[Start of section]
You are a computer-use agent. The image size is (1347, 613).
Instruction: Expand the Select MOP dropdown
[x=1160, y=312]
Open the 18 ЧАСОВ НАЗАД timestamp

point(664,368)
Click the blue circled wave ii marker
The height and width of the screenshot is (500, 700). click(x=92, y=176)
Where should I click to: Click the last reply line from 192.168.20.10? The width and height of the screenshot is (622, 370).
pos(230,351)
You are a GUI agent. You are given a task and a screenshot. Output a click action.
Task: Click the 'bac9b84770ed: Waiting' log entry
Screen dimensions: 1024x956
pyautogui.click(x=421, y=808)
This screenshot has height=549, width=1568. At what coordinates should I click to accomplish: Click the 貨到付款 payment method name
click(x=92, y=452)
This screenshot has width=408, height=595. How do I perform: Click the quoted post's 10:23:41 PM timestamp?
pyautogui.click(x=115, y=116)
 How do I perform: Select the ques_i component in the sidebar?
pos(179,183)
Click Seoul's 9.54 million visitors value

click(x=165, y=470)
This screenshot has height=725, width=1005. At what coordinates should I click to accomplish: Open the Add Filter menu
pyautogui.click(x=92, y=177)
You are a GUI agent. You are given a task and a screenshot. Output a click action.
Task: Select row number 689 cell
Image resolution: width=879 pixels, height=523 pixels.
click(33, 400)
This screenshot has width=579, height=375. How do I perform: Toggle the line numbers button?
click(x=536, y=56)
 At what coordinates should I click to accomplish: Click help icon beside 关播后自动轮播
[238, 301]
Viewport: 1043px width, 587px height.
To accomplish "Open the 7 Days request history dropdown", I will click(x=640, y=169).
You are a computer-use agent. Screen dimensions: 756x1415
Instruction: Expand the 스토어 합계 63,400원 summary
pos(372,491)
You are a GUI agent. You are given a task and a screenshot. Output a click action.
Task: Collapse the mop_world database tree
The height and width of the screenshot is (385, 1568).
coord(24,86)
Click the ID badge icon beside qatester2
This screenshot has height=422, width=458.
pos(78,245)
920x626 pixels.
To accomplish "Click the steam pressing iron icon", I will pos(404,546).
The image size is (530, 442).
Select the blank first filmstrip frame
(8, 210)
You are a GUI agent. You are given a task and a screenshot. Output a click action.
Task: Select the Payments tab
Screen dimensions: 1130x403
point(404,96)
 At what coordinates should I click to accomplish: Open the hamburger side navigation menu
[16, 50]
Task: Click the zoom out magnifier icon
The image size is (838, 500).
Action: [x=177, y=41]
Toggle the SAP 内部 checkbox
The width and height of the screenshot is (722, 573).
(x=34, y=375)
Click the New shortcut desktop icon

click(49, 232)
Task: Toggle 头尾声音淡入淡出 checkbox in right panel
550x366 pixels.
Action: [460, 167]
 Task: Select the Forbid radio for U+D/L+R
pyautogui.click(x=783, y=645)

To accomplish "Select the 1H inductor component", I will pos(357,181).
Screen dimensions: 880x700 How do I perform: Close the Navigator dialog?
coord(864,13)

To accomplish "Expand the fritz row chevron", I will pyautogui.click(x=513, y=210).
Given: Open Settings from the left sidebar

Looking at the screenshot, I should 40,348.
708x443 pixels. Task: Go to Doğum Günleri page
[End of section]
Look through the data above and report every line in which "will" appears.

To accomplish "Open the 7 Days request history dropdown", I will click(x=640, y=169).
To accomplish "Click the steam pressing iron icon", I will pos(404,546).
To accomplish "Select the 1H inductor component", I will pos(357,181).
To accomplish "Expand the fritz row chevron", I will pyautogui.click(x=513, y=210).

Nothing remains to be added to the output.